As
@Paul_DS256 mentions, Robocopy comes with W10 and is an excellent tool. You can even schedule it with the windows scheduler.
I am not aware of Cloudberry being able to do disk-to-disk syncs, though it might. It is really a tool for incremental, versioned backups, i.e. those where you can do a point-in-time restore. A real strength is that it is agnostic to media, it works with disks, nas, and most clouds, plus it has an understandable GUI interface.
Goodsync will definitely do syncs as well as backups, including two ways syncs if you choose (almost always a bad idea in my mind). It has great features, just an awful interface and awful documentation.
I like to distinguish between sync'ing two disks (i.e. making one an identical copy of the other) and backing up. To me a true backup must be versioned, you must be able to restore to a point in time. That might not be Webster's definition, but it is absolutely required in today's systems. It is much more likely to need to restore due to failures other than simple media failure of a disk -- software failures, user errors, power outages (or other system failures) causing corruption, etc.

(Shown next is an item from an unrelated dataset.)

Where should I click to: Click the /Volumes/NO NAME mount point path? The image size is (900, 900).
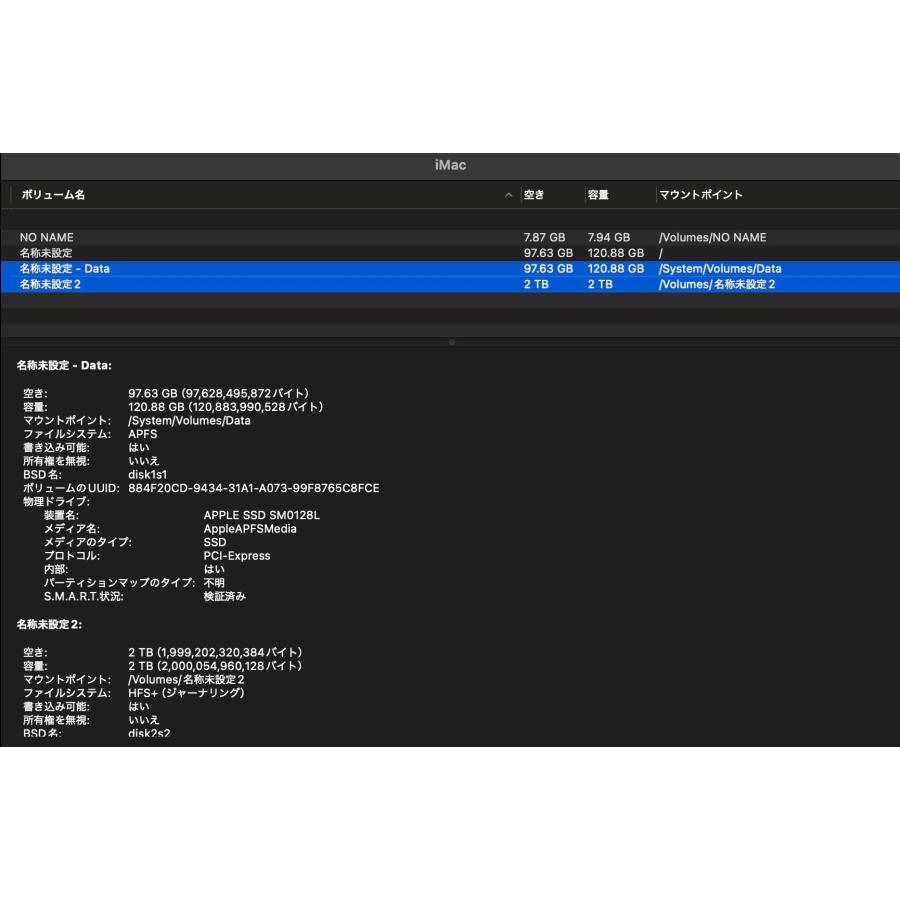711,237
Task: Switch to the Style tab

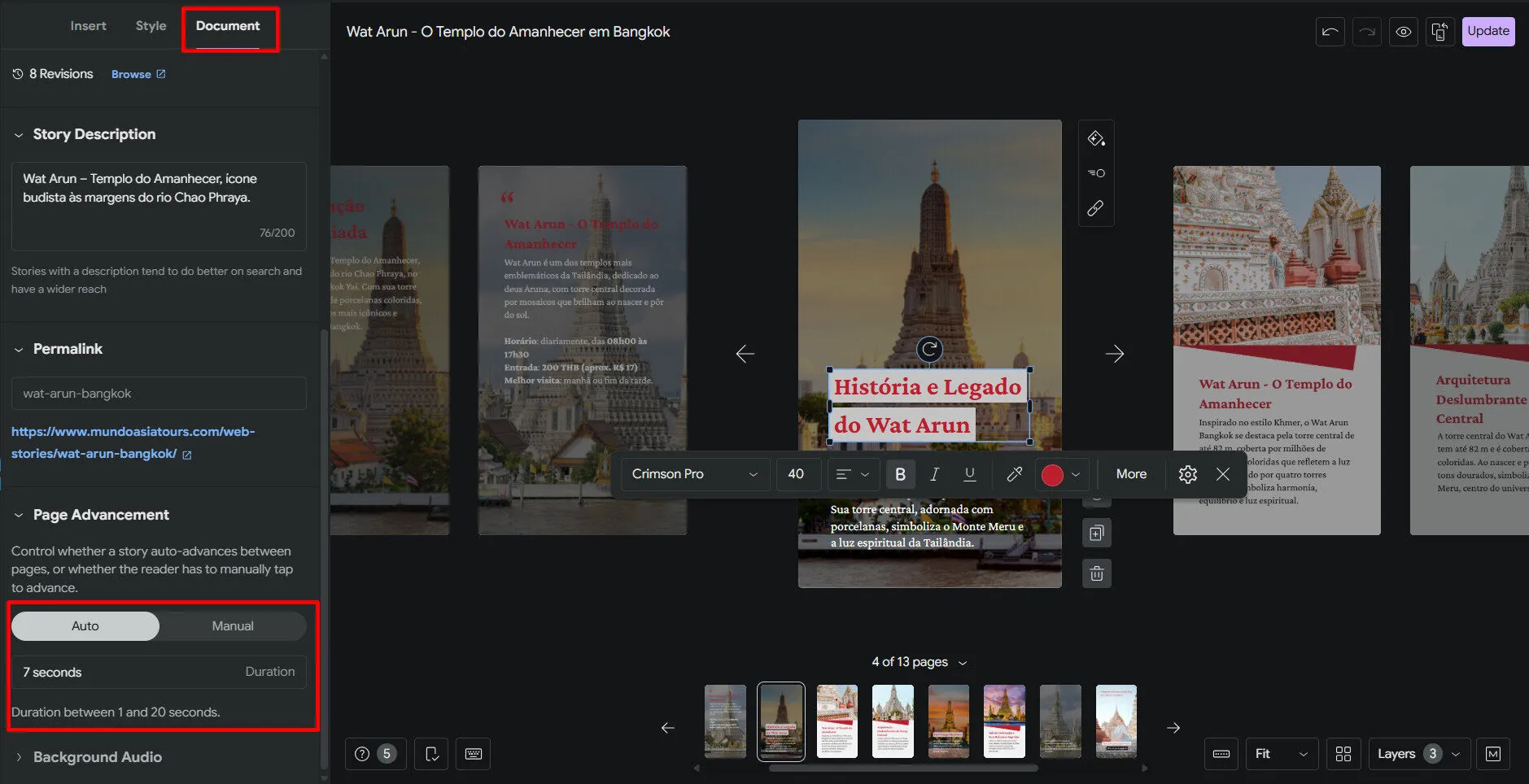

I think people need to run some scenarios to see if they are adequately backed up. None are high likelihood, but they all can happen:
- The latest version of Lightroom wiped out 100 files a day, and you just noticed a week after installing it; can you get them back?
- You had a fire/flood/burglary and your computer system was destroyed with no warning. You can buy a new computer, where are your files?
- As you read this, your computer got infected with nasty malware, and all disk drives currently online were encrypted (including the one you backed up to last night and did not unplug -- or did you?). Can you get your files back?
I'm not asking for answers.... I'm just suggesting you periodically put your black hat on and figure out what can go wrong, and how prepared you are.